Longhorn may also have a "sidebar" on the screen that would include information crucial to individual users - such as time, instant-messaging buddy lists, a display for photos and news feeds. But the real promise of Longhorn is as a powerful new platform for developers to write "Web services" - applications that leverage Internet connectivity to automate such tasks as, say, setting up a dentist appointment. Or notifying someone via cell phone when a particular stock price drops.

That vision represents a shift from Microsoft's approach to most of its past Windows upgrades, said Brent Williams, an analyst with McDonald Investments. The company has generally played it safe, giving its upgrades mostly incremental improvements that didn't push users too far out of their technological comfort zone. But now, Microsoft is trying to persuade its users to relate to their computers in a vastly different way.

"Microsoft's changing the equation and saying ... our idea is to have stuff that's way better (but) we can't make it pain-free to convert," Williams said.

Microsoft is, however, well known for its difficulty meeting deadlines. The new version may not be done until 2006 or even 2007, some predict. Microsoft says only that the beta version of Longhorn will be available in the second half of 2004. That long lead time could benefit competitors and the open-source community, especially if they've got a detailed idea of where Microsoft is heading.

And if Microsoft can't keep to a timeline, it risks losing developers to other platforms, such as Linux, said Richard Doherty, director of Seaford, N.Y.-based research firm Envisioneering Group. Budgets are tight, and software developers are trying to decide when and how much staff and investment to devote to writing applications for Longhorn, Doherty said.

For now, Microsoft is running high on optimism. Chairman Bill Gates and other executives showed off elements of Longhorn to more than 7,000 developers in Los Angeles recently, netting enthusiastic feedback. At the time, Microsoft's group vice president for Windows, Jim Allchin, told The Associated Press that the event proved that "we are bold in our dreams."

Many developers shared Allchin's enthusiasm. "Everything we've seen so far is so amazing," said Igor Odnovorov of Boston-based Phase Forward, which provides data-management programs for pharmaceutical companies and other firms that conduct clinical trials. He liked that the developers' tools and unified file system would provide more freedom in presenting and storing data.

Even those who say very little in Longhorn is truly revolutionary - other companies including Apple have already come out with similar ideas - are eager to develop software for the platform. "Microsoft is doing what it's very good at - taking existing ideas and technologies and implementing them in a way that finally makes them usable by developers and by everyday computer users," said Jim Taylor of Novato, Calif.-based Sonic Solutions, which develops DVD technology. The company already is planning to develop programs based on Longhorn, he said.

Microsoft knows what's at stake. In the 1990s, Microsoft had to play serious catch-up to Netscape in the browser wars after initially failing to recognize the rising popularity of the Internet.
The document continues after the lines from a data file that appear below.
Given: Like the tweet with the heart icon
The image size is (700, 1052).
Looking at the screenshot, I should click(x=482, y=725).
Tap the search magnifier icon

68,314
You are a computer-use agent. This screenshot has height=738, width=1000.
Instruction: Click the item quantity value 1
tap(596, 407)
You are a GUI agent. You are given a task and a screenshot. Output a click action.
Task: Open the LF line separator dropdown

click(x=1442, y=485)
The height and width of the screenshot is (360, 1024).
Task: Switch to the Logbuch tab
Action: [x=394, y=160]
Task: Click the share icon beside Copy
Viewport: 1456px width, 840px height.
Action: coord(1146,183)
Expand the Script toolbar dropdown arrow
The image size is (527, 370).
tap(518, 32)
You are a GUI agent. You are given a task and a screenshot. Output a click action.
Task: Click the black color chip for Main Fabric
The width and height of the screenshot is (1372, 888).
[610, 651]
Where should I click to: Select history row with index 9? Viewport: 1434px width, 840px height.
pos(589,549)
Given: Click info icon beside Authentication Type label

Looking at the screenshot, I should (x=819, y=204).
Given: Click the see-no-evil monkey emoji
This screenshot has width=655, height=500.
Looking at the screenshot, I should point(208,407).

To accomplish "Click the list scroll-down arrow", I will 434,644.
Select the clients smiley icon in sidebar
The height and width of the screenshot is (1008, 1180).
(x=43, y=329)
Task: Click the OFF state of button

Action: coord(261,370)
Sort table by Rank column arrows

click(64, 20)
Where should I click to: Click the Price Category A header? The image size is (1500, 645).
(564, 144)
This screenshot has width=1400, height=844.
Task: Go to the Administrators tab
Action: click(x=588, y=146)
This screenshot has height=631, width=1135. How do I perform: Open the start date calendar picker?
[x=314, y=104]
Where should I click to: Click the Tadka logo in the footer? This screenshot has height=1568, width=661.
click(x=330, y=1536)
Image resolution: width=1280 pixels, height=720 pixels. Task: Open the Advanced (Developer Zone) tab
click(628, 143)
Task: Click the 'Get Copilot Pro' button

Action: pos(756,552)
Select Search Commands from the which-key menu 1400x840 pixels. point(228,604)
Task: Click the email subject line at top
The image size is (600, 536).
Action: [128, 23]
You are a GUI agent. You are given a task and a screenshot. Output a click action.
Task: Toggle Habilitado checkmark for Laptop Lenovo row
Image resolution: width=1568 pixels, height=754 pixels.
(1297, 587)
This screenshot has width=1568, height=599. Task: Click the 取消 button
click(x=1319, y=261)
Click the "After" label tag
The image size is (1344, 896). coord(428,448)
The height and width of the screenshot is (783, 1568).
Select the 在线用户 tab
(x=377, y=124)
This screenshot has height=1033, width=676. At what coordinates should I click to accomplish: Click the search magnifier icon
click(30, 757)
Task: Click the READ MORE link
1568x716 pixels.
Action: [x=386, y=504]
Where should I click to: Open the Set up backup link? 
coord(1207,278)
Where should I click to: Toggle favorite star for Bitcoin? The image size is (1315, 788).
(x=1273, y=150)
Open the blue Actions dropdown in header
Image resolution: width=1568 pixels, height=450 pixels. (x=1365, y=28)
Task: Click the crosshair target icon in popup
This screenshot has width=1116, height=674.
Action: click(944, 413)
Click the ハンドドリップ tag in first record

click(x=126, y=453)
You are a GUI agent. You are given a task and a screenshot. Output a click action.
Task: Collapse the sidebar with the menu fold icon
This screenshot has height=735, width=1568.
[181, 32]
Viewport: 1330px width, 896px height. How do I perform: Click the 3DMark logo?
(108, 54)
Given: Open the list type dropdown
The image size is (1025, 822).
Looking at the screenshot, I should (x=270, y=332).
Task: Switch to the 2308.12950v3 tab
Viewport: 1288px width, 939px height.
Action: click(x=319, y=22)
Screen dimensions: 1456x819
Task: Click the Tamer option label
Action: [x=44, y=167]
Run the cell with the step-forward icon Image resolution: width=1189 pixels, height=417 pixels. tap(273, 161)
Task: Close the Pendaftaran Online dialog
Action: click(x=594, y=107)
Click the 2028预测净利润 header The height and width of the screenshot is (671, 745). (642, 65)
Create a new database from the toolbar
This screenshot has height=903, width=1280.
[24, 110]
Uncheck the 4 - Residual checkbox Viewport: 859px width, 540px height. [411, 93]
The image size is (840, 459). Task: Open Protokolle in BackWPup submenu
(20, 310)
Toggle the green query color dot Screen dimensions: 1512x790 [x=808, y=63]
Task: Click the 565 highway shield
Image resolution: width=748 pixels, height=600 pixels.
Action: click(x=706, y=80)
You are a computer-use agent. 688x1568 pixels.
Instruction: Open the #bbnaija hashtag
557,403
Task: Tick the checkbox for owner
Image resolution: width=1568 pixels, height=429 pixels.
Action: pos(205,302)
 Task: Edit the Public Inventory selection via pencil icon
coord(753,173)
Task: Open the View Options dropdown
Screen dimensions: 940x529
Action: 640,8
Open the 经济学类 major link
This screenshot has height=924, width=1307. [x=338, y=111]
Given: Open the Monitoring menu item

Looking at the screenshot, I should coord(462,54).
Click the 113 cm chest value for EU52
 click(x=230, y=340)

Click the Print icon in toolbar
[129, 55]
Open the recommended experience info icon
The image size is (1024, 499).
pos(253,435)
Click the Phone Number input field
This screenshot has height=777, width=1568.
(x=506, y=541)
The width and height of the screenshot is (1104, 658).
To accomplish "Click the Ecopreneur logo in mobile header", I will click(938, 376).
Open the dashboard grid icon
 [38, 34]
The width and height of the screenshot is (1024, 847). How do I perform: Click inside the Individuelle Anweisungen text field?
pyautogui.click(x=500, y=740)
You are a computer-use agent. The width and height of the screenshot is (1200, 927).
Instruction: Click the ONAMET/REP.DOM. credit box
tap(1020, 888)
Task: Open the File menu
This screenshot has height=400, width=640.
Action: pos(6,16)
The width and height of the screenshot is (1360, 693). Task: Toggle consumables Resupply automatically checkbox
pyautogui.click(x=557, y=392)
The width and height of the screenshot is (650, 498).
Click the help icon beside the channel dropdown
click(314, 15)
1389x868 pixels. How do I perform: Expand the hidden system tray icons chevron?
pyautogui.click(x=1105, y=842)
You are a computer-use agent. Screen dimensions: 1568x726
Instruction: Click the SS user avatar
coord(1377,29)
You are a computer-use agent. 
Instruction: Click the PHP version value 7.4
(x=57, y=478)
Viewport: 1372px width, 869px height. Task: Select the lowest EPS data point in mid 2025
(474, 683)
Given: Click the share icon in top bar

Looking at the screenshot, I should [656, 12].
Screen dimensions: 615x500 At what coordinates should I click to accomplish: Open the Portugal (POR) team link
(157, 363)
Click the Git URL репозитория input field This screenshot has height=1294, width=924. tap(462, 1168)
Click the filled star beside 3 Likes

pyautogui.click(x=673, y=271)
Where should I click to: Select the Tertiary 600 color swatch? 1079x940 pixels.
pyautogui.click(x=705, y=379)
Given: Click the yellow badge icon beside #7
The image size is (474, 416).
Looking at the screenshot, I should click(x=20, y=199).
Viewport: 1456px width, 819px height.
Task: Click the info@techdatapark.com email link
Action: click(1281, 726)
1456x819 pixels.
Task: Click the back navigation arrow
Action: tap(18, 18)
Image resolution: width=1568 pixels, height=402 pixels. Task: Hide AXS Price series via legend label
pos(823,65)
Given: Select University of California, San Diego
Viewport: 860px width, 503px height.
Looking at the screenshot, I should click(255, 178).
Question is, will Microsoft and Gates again be playing catch-up by the time Longhorn is finally ready?

"The thing that Bill has been particularly willing to do and good at doing was to place these huge bets," said Craig Mundie, Microsoft's chief technology officer. "If you get it right then the whole industry moves forward to another level," he said. "And if you get it wrong, you essentially are pretty much guaranteeing that you'll probably cede your leadership to some other company who will come along at some point in time with something that does capture the imagination."